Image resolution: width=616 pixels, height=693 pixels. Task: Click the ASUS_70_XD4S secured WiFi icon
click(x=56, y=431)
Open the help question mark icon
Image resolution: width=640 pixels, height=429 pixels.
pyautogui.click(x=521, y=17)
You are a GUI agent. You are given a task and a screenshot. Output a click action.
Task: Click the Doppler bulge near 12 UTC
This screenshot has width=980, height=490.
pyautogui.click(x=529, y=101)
--
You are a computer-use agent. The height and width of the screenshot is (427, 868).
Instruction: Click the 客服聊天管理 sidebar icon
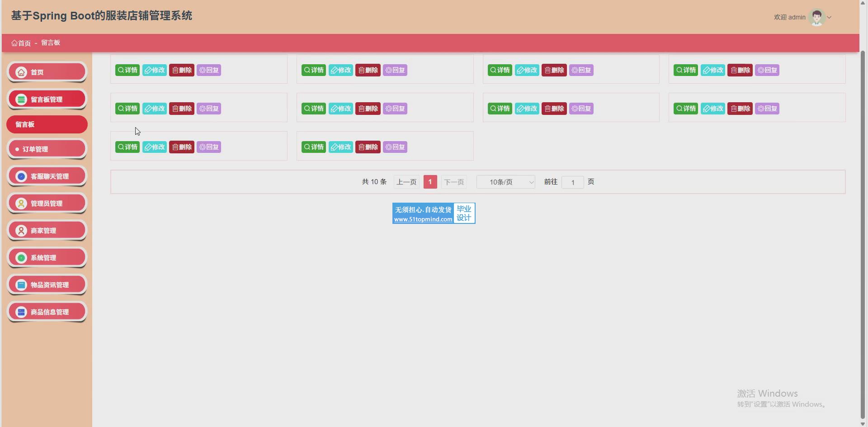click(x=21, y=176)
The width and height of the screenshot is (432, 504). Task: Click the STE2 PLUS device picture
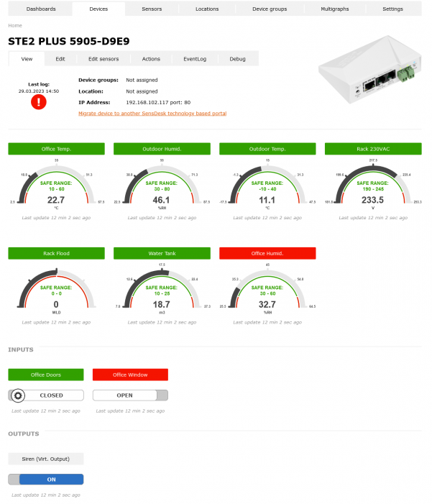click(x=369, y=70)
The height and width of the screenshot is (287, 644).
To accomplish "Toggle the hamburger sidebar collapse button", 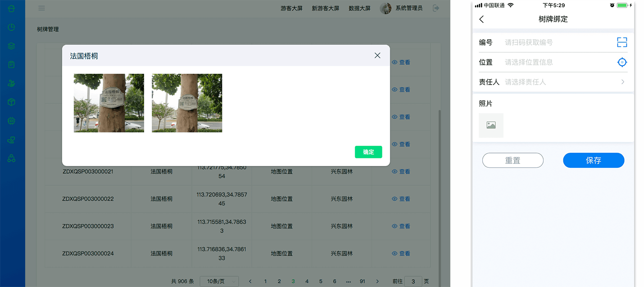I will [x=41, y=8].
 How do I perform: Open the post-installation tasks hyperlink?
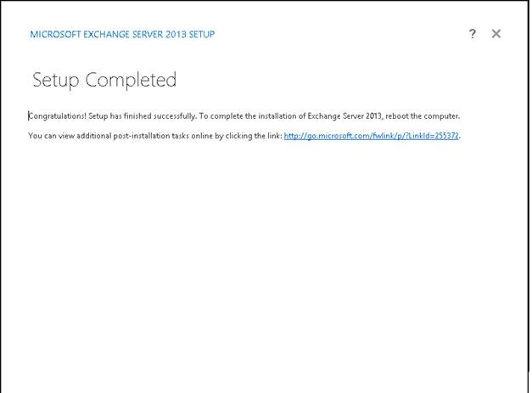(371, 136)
--
EXERCISE AIM -> Where in the entries does the word "agent" occur? Copy out each line that has it.

SOLUTION FOR THIS TASK ->
You are a GUI agent. You are given a task and a screenshot. Output a click action.
You are a computer-use agent. The height and width of the screenshot is (427, 868).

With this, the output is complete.